-- Records shown follows --

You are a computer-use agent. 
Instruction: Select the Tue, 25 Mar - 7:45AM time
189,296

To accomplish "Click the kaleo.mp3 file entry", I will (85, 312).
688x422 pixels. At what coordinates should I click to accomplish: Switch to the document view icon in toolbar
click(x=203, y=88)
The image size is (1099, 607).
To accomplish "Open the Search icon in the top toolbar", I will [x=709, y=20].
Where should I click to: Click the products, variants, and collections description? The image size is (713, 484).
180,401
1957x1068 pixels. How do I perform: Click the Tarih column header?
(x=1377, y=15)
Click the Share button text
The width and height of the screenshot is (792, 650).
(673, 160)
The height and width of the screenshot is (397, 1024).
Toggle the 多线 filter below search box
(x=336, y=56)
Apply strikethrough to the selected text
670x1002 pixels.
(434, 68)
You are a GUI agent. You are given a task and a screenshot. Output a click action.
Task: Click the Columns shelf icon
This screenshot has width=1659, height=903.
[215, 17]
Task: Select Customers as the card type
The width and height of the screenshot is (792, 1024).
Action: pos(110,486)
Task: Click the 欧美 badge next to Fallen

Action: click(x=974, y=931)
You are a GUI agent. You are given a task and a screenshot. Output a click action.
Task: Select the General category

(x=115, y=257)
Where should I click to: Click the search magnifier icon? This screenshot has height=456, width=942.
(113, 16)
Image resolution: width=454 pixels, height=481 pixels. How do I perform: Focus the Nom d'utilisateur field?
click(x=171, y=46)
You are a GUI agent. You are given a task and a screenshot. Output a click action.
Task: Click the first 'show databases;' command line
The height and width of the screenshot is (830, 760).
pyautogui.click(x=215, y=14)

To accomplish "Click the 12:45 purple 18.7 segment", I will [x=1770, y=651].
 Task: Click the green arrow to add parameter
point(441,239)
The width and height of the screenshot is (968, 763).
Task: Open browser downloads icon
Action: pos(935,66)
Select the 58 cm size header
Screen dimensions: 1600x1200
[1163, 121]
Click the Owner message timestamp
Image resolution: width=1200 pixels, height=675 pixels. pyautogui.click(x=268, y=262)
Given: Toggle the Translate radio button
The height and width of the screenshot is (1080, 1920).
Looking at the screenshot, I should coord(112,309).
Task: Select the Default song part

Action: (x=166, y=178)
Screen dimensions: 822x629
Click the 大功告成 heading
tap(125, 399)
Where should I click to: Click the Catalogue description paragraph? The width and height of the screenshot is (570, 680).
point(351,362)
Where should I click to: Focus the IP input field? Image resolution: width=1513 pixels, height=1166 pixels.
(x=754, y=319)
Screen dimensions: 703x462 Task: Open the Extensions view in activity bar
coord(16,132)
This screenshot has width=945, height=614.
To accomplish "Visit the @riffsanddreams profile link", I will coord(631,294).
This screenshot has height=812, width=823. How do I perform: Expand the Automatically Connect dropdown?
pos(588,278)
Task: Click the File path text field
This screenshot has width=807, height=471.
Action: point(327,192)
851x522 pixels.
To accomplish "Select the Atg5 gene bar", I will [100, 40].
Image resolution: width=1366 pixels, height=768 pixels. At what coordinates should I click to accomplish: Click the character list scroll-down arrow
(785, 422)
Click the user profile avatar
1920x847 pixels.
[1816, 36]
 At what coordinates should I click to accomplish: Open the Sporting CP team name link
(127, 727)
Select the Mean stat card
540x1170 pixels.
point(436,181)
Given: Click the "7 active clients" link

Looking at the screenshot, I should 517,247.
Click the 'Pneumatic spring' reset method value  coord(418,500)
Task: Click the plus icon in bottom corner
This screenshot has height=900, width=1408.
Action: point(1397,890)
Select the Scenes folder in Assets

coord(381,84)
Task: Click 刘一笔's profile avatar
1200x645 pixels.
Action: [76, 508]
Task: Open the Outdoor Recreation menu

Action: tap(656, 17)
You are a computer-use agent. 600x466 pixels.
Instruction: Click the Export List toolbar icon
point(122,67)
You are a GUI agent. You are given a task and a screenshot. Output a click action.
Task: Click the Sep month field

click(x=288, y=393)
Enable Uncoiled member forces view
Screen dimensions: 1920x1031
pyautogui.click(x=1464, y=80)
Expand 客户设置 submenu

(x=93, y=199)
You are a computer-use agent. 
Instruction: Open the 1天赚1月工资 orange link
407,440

-- Records shown concluded --

— The problem —
The whole set of records needs to be written out exactly.

— Output of the task —
You are a computer-use agent. 
Instruction: Select the Tue, 25 Mar - 7:45AM time
189,296

To accomplish "Click the kaleo.mp3 file entry", I will (85, 312).
688x422 pixels. At what coordinates should I click to accomplish: Switch to the document view icon in toolbar
click(x=203, y=88)
The image size is (1099, 607).
To accomplish "Open the Search icon in the top toolbar", I will [x=709, y=20].
Where should I click to: Click the products, variants, and collections description? The image size is (713, 484).
180,401
1957x1068 pixels. How do I perform: Click the Tarih column header?
(x=1377, y=15)
Click the Share button text
The width and height of the screenshot is (792, 650).
(673, 160)
The height and width of the screenshot is (397, 1024).
Toggle the 多线 filter below search box
(x=336, y=56)
Apply strikethrough to the selected text
670x1002 pixels.
(434, 68)
You are a GUI agent. You are given a task and a screenshot. Output a click action.
Task: Click the Columns shelf icon
This screenshot has width=1659, height=903.
[215, 17]
Task: Select Customers as the card type
The width and height of the screenshot is (792, 1024).
Action: pos(110,486)
Task: Click the 欧美 badge next to Fallen

Action: click(x=974, y=931)
You are a GUI agent. You are given a task and a screenshot. Output a click action.
Task: Select the General category

(x=115, y=257)
Where should I click to: Click the search magnifier icon? This screenshot has height=456, width=942.
(113, 16)
Image resolution: width=454 pixels, height=481 pixels. How do I perform: Focus the Nom d'utilisateur field?
click(x=171, y=46)
You are a GUI agent. You are given a task and a screenshot. Output a click action.
Task: Click the first 'show databases;' command line
The height and width of the screenshot is (830, 760).
pyautogui.click(x=215, y=14)

To accomplish "Click the 12:45 purple 18.7 segment", I will [x=1770, y=651].
 Task: Click the green arrow to add parameter
point(441,239)
The width and height of the screenshot is (968, 763).
Task: Open browser downloads icon
Action: pos(935,66)
Select the 58 cm size header
Screen dimensions: 1600x1200
[1163, 121]
Click the Owner message timestamp
Image resolution: width=1200 pixels, height=675 pixels. pyautogui.click(x=268, y=262)
Given: Toggle the Translate radio button
The height and width of the screenshot is (1080, 1920).
Looking at the screenshot, I should coord(112,309).
Task: Select the Default song part

Action: (x=166, y=178)
Screen dimensions: 822x629
Click the 大功告成 heading
tap(125, 399)
Where should I click to: Click the Catalogue description paragraph? The width and height of the screenshot is (570, 680).
point(351,362)
Where should I click to: Focus the IP input field? Image resolution: width=1513 pixels, height=1166 pixels.
(x=754, y=319)
Screen dimensions: 703x462 Task: Open the Extensions view in activity bar
coord(16,132)
This screenshot has width=945, height=614.
To accomplish "Visit the @riffsanddreams profile link", I will coord(631,294).
This screenshot has height=812, width=823. How do I perform: Expand the Automatically Connect dropdown?
pos(588,278)
Task: Click the File path text field
This screenshot has width=807, height=471.
Action: point(327,192)
851x522 pixels.
To accomplish "Select the Atg5 gene bar", I will [100, 40].
Image resolution: width=1366 pixels, height=768 pixels. At what coordinates should I click to accomplish: Click the character list scroll-down arrow
(785, 422)
Click the user profile avatar
1920x847 pixels.
[1816, 36]
 At what coordinates should I click to accomplish: Open the Sporting CP team name link
(127, 727)
Select the Mean stat card
540x1170 pixels.
point(436,181)
Given: Click the "7 active clients" link

Looking at the screenshot, I should 517,247.
Click the 'Pneumatic spring' reset method value  coord(418,500)
Task: Click the plus icon in bottom corner
This screenshot has height=900, width=1408.
Action: point(1397,890)
Select the Scenes folder in Assets

coord(381,84)
Task: Click 刘一笔's profile avatar
1200x645 pixels.
Action: [76, 508]
Task: Open the Outdoor Recreation menu

Action: tap(656, 17)
You are a computer-use agent. 600x466 pixels.
Instruction: Click the Export List toolbar icon
point(122,67)
You are a GUI agent. You are given a task and a screenshot. Output a click action.
Task: Click the Sep month field

click(x=288, y=393)
Enable Uncoiled member forces view
Screen dimensions: 1920x1031
pyautogui.click(x=1464, y=80)
Expand 客户设置 submenu

(x=93, y=199)
You are a computer-use agent. 
Instruction: Open the 1天赚1月工资 orange link
407,440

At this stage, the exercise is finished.